> [WHAT YOU ARE ASKED TO DO] Go through the data below and gather each line containing "Task".

> [SOURCE RECORDS]
※ ※ ※
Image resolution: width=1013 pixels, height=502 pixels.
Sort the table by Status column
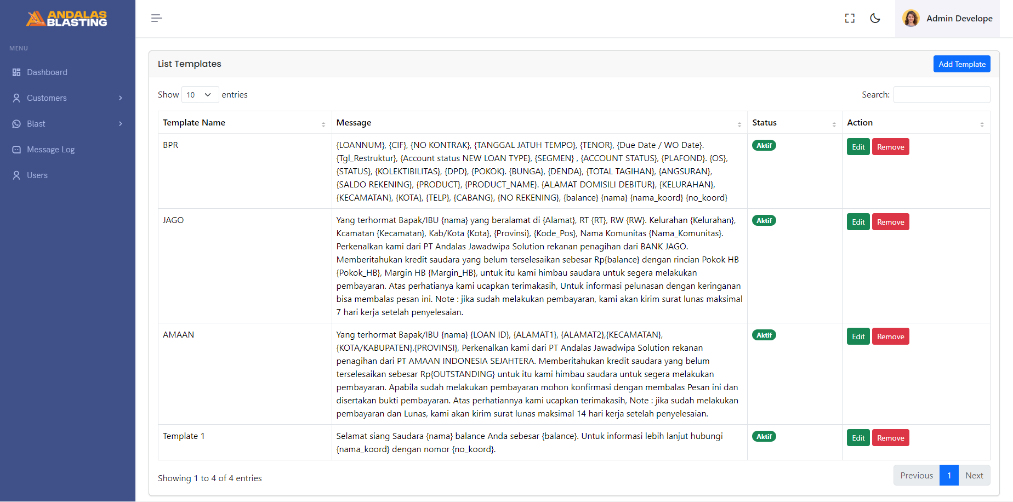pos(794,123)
※ ※ ※
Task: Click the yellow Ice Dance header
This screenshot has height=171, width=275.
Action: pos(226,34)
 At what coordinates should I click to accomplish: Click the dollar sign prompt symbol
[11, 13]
※ ※ ※
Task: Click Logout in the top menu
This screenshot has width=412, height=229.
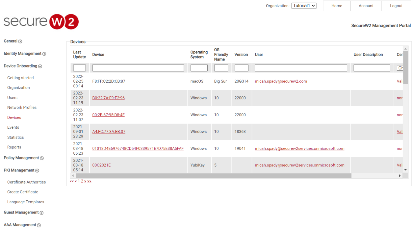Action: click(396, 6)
※ ※ ※
> [ANSWER BELOW]
Task: Click the yellow Ice Dance header
Task: Click Logout in the top menu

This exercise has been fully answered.